Pixel coordinate grounding data:
::::
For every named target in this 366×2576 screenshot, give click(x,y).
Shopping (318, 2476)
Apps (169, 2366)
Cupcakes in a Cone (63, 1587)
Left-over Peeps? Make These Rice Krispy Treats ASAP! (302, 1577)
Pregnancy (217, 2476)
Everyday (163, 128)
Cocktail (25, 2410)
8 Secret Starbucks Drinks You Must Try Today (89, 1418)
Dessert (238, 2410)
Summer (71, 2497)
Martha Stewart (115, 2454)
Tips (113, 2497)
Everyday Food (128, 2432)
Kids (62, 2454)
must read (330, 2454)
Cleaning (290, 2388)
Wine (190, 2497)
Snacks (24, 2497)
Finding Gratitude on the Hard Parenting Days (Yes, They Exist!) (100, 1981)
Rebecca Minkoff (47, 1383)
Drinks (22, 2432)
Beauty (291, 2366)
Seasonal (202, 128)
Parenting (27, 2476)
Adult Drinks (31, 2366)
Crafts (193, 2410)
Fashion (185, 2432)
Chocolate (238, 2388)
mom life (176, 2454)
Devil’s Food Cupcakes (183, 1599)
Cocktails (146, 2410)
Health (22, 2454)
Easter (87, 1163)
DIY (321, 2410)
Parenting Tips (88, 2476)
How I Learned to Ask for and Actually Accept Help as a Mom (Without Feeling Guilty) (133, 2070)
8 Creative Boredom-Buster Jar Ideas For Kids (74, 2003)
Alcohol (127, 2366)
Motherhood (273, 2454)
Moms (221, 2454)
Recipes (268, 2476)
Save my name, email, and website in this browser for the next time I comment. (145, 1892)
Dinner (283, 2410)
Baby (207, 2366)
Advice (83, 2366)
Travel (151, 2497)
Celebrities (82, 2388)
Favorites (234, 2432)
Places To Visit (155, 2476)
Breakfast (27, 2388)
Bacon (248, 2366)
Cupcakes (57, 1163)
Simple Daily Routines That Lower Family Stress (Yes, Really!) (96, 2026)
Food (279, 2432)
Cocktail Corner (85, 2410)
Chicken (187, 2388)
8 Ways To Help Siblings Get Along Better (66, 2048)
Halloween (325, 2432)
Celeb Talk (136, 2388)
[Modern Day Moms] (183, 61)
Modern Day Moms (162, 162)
::::
**AIM OF THE EXERCISE**
Exactly the lines from the one containing "Easter (87, 1163)" to the final line of the entries must be restated, and no others.

**OUTPUT FOR THIS EXERCISE**
Easter (87, 1163)
DIY (321, 2410)
Parenting Tips (88, 2476)
How I Learned to Ask for and Actually Accept Help as a Mom (Without Feeling Guilty) (133, 2070)
8 Creative Boredom-Buster Jar Ideas For Kids (74, 2003)
Alcohol (127, 2366)
Motherhood (273, 2454)
Moms (221, 2454)
Recipes (268, 2476)
Save my name, email, and website in this browser for the next time I comment. (145, 1892)
Dinner (283, 2410)
Baby (207, 2366)
Advice (83, 2366)
Travel (151, 2497)
Celebrities (82, 2388)
Favorites (234, 2432)
Places To Visit (155, 2476)
Breakfast (27, 2388)
Bacon (248, 2366)
Cupcakes (57, 1163)
Simple Daily Routines That Lower Family Stress (Yes, Really!) (96, 2026)
Food (279, 2432)
Cocktail Corner (85, 2410)
Chicken (187, 2388)
8 Ways To Help Siblings Get Along Better (66, 2048)
Halloween (325, 2432)
Celeb Talk (136, 2388)
[Modern Day Moms] (183, 61)
Modern Day Moms (162, 162)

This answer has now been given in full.